Da circa quattro mesi ospitiamo presso il nostro convento due giovani nigeriani, di 23 e 25 anni. La nostra è un’unica comunità, composta da frati professi solenni e dal gruppo dei giovani frati professi temporanei in formazione iniziale.
L’anno scorso ci siamo tutti interrogati più volte su quanto potevamo fare per offrire un segno concreto di accoglienza. Gli inviti del papa e la constatazione delle esigenze sempre più pressanti che bussavano alle nostre porte ci hanno spinto a riservare concretamente alcuni spazi della nostra casa per ospitare persone bisognose di un luogo in cui trovare protezione.
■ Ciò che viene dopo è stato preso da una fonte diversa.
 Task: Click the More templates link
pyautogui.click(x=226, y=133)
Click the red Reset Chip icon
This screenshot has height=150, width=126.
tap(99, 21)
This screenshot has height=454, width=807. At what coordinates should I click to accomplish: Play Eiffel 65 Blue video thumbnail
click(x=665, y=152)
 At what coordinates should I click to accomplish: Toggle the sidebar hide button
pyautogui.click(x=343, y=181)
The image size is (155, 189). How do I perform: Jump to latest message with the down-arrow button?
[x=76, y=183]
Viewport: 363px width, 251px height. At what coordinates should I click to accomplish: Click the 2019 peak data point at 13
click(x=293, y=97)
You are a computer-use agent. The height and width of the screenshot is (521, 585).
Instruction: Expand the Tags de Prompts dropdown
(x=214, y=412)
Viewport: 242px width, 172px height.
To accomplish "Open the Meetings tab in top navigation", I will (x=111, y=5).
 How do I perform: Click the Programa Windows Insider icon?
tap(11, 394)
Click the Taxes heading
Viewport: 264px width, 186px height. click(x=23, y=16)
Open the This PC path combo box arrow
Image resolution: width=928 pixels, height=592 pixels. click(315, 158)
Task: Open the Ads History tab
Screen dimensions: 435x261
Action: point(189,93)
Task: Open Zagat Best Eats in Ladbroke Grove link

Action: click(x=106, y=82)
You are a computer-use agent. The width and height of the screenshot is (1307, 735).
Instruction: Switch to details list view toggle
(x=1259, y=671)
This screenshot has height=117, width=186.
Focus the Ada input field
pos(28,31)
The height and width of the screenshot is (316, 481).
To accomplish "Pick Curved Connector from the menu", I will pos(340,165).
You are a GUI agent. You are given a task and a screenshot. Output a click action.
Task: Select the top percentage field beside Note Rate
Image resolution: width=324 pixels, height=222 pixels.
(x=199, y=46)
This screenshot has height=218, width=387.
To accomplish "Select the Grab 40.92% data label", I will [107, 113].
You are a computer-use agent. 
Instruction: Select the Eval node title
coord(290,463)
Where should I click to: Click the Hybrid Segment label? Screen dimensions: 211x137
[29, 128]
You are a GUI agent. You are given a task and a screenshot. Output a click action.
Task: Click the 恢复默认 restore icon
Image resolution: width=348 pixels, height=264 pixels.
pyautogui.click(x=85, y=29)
Il nostro desiderio era di poter dare ospitalità a qualcuno che desiderasse condividere con noi i «ritmi» della nostra vita, con libertà e semplicità. Si voleva evitare, in altre parole, di offrire semplicemente una stanza, senza che poi ci fosse la possibilità di contatti effettivi nella quotidianità ordinaria.
E così, verso la metà del mese di novembre 2015, sono giunti i due ragazzi nigeriani. Un po’ l’italiano lo sapevano, dato che in Italia erano arrivati già da qualche mese. Con loro si è instaurata una relazione cordiale, sin da subito. Certo: sono fortunati, perché sono arrivati nel nostro convento avendo già iniziato un’esperienza di lavoro presso una cooperativa, dove tuttora sono impegnati. Per il resto vivono con noi come persone di casa, condividendo con noi i pasti, qualche serata di fraternità quando desiderano trascorrere del tempo in più con i frati.

Danno gioiosamente il loro contributo in alcuni servizi semplici e sono fedelissimi nel partecipare con noi ai momenti di preghiera comunitaria, pur avendo lasciato loro la piena libertà di esserci o meno. Sta di fatto che, da quando sono arrivati, non hanno mai mancato di regalarci il loro quotidiano sorriso, la loro discreta testimonianza di serenità nonostante, alle spalle, abbiano un vissuto drammatico e doloroso.
Ci rendiamo conto: è solo un segno, un segno piccolissimo, che certamente non risolverà il problema enorme dell’accoglienza dei profughi.
E tuttavia siamo noi a ringraziare il Signore che ci sta donando di scoprire nel «forestiero» il volto di un Dio che si fa incontrare lì dove c’è limite, precarietà e bisogno di cura.